Deutsche überschätzen Inflation massiv: Wahrnehmung und Realität klaffen auseinander

12.02.2025

Bundestagswahlkampf betroffen: Vor allem AfD- und BSW-Sympathisanten sehen die Lage schlechter als sie ist

Verbraucher in Deutschland nehmen die Preissteigerungen deutlich höher wahr, als sie tatsächlich sind. Das zeigt eine neue Studie des Instituts der deutschen Wirtschaft (IW). Laut einer Umfrage des arbeitgebernahen Instituts schätzten die Befragten die Inflationsrate für das Jahr 2024 im Durchschnitt auf 15,3 Prozent. Tatsächlich lag die Teuerungsrate jedoch lediglich bei 2,2 Prozent.

 

Wahrnehmungsverzerrung über Parteigrenzen hinweg

Das Phänomen einer verzerrten Inflationswahrnehmung betrifft Verbraucher unabhängig von ihrer politischen Orientierung. Besonders deutlich zeigen sich jedoch Unterschiede zwischen den Anhängern verschiedener Parteien. Während Anhänger von Bündnis 90/Die Grünen mit einer geschätzten Inflationsrate von 10,8 Prozent noch am nächsten an der realen Zahl lagen, lagen AfD- und BSW-Sympathisanten mit 18,7 bzw. 18,1 Prozent besonders weit daneben.

Ein besonderer Fokus der Befragung lag auf der Preisentwicklung von Lebensmitteln.

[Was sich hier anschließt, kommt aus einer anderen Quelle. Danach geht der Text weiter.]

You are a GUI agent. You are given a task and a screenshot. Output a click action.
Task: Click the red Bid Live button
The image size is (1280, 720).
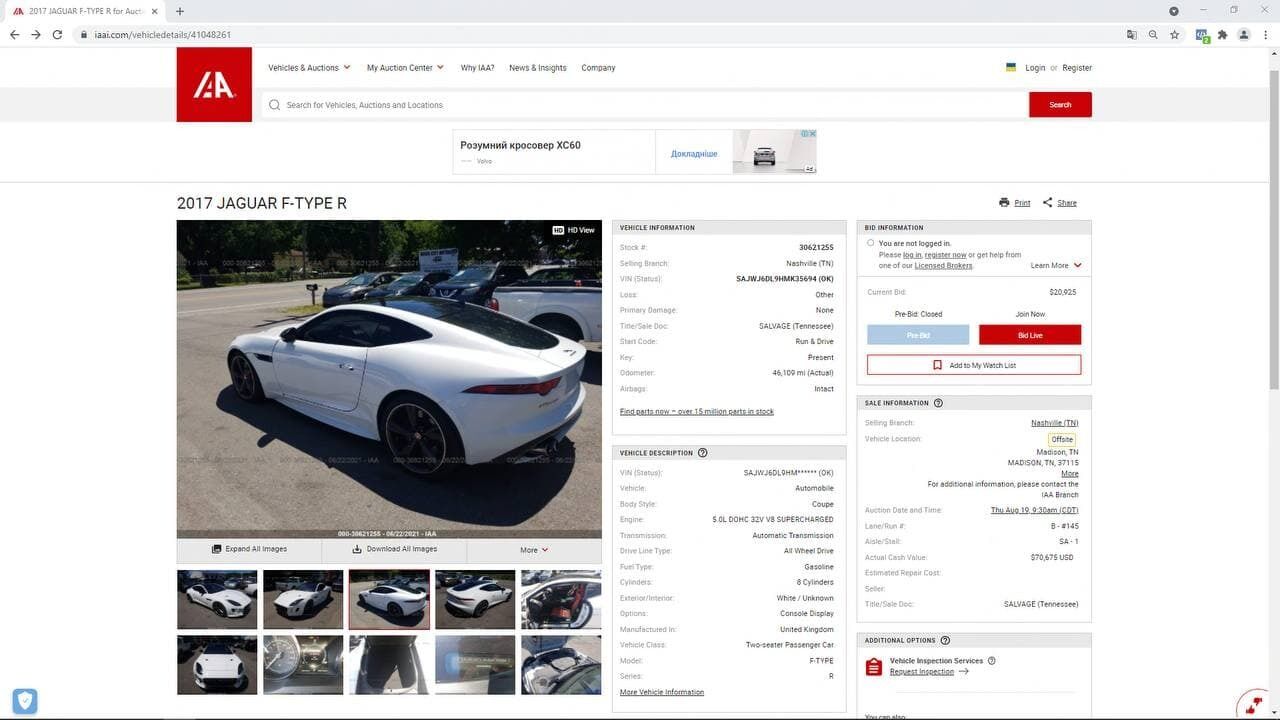[x=1029, y=335]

Zwei Drittel der Teilnehmer gaben an, dass die Lebensmittelpreise im vergangenen Jahr „stark gestiegen“ seien. Tatsächlich lag die Inflationsrate für Lebensmittel im Jahr 2024 lediglich bei 1,9 Prozent.

 

Banner-Penny-Sept-2021

 

Politische Auswirkungen möglich

Kurz vor der Bundestagswahl könnte die verzerrte Wahrnehmung der Inflation politische Konsequenzen haben. In den USA spielten Preissteigerungen bereits eine zentrale Rolle bei den vergangenen Wahlen, und auch in Deutschland sehen viele Bürger das Thema als wahlentscheidend an. Bei einer aktuellen TV-Debatte zwischen Bundeskanzler Olaf Scholz und Oppositionsführer Friedrich Merz war die Teuerung eines der dominierenden Themen.

Besonders brisant: Laut der Studie betrachten rund 50 Prozent der AfD- und BSW-Anhänger die Inflation als eines ihrer drei wichtigsten Wahlkampfthemen. „Das Thema Inflation kann gerade an den politischen Rändern mobilisieren“, erklärt IW-Studienautor Matthias Diermeier.

 

Misstrauen gegenüber offiziellen Zahlen

Eine mögliche Ursache für die Diskrepanz zwischen realer und gefühlter Inflation liegt im mangelnden Vertrauen in die offiziellen Statistiken. Besonders unter AfD- und BSW-Wählern herrscht große Skepsis: Mehr als zwei Drittel von ihnen glauben, dass die tatsächlichen Preissteigerungen höher sind als die amtliche Inflationsrate.

 

Die Umfrage wurde vom Institut der deutschen Wirtschaft im Rahmen einer Mehrthemen-Befragung durchgeführt. Zwischen dem 10. und 18. Dezember 2024 wurden über ein Online-Panel 3.267 Personen in Deutschland befragt. Die Erhebung ist repräsentativ hinsichtlich Einkommen, Wohnort sowie Geschlecht und Alter.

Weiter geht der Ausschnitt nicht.